QUOTED TEXT:

Long-Courrier, Rene Gruau Girl with yellow ribbon1950
The final scent, Long-Courrier (Long Haul Flight) is just the most delicious rendering of salty vanilla I’ve smelled in ages. You have to sample it on skin, iit’s made for, not mouillettes and sleeves etc. In a way, this is a companion piece to Paris-Seychelles; in the background of that amplified lily soliflore there is Ambre Solaire smeared skin. Long-Courrier is that skin in macro, a solar oriental with heavily magnified vanillic notes thrashed with musks and elemi resin. The effects are very erotic. Pierre has added some orange essential oil to counterbalance the sweetness whilst dusting the formula with cocoa powder for added oddity and gourmand piquancy. His work with Parfumerie Générale has proven time and time again how expert Pierre is with gourmand tendencies and informing them with eccentricity and power. This is a perfume of desire, something you will want to drown in, and it has addiction written all over it. I can imagine hot summer days radiating this blend of sea-memory sweetness but equally it is a fragrance of immense comfort, to be wrapped in, held and caressed.
Collection Croisière Discovery Kit (CaFleureBon)

DATA SEGMENT:

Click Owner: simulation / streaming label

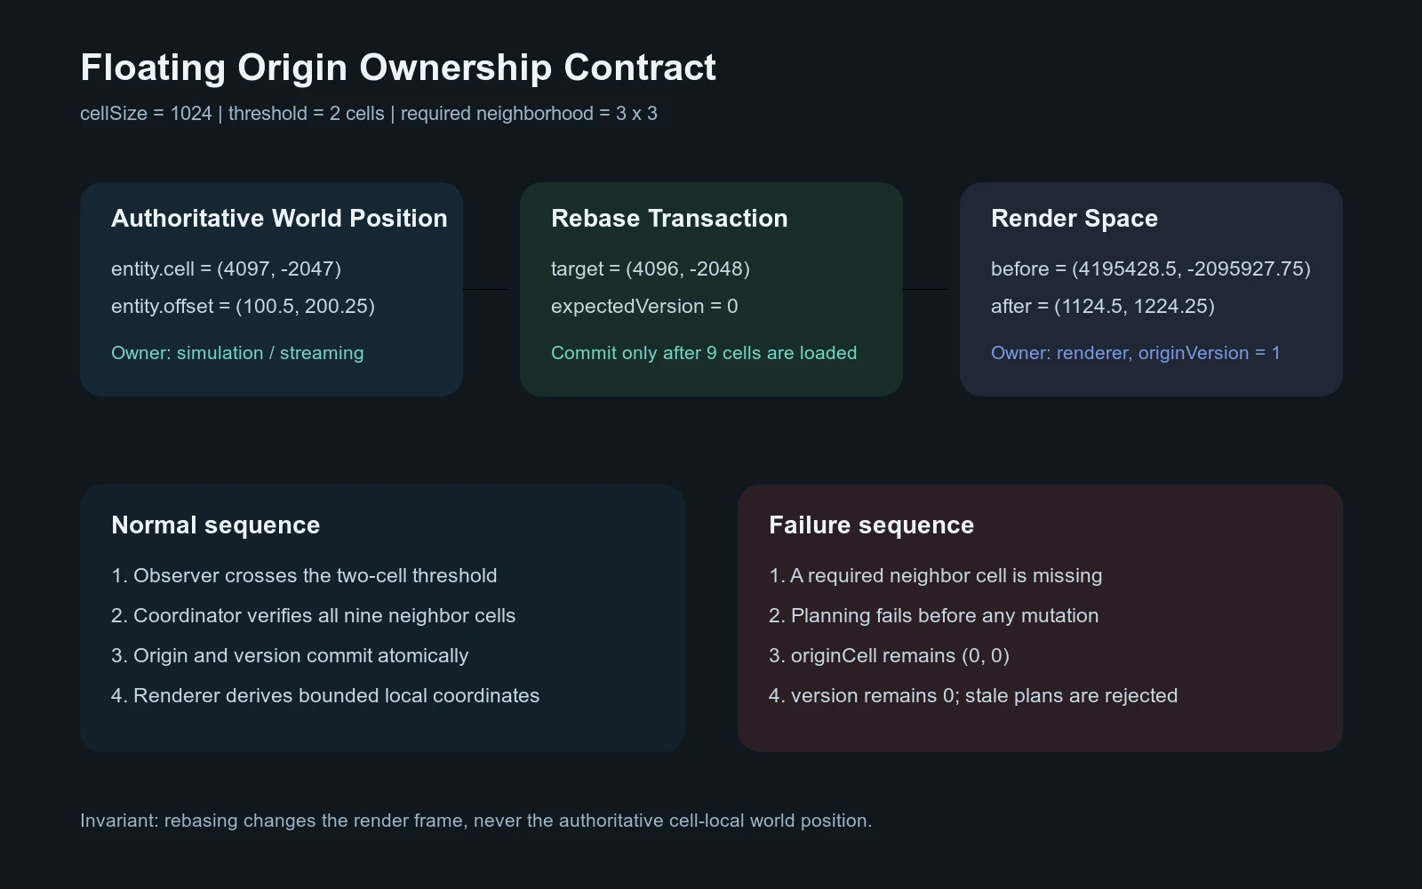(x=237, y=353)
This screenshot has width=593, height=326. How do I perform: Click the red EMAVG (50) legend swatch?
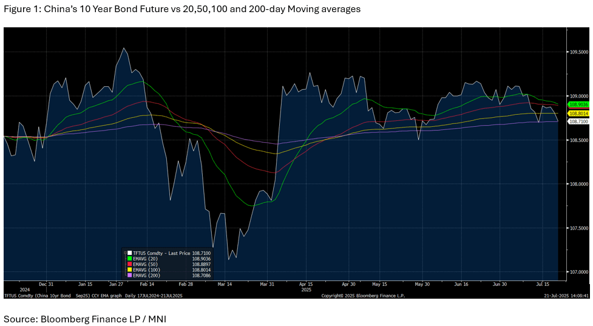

WHAT IS REQUIRED: Reproduce the Long-Courrier perfume review from the top of the page in full, word for word.

SOLUTION FOR THIS PROBLEM:
Long-Courrier, Rene Gruau Girl with yellow ribbon1950
The final scent, Long-Courrier (Long Haul Flight) is just the most delicious rendering of salty vanilla I’ve smelled in ages. You have to sample it on skin, iit’s made for, not mouillettes and sleeves etc. In a way, this is a companion piece to Paris-Seychelles; in the background of that amplified lily soliflore there is Ambre Solaire smeared skin. Long-Courrier is that skin in macro, a solar oriental with heavily magnified vanillic notes thrashed with musks and elemi resin. The effects are very erotic. Pierre has added some orange essential oil to counterbalance the sweetness whilst dusting the formula with cocoa powder for added oddity and gourmand piquancy. His work with Parfumerie Générale has proven time and time again how expert Pierre is with gourmand tendencies and informing them with eccentricity and power. This is a perfume of desire, something you will want to drown in, and it has addiction written all over it. I can imagine hot summer days radiating this blend of sea-memory sweetness but equally it is a fragrance of immense comfort, to be wrapped in, held and caressed.
Collection Croisière Discovery Kit (CaFleureBon)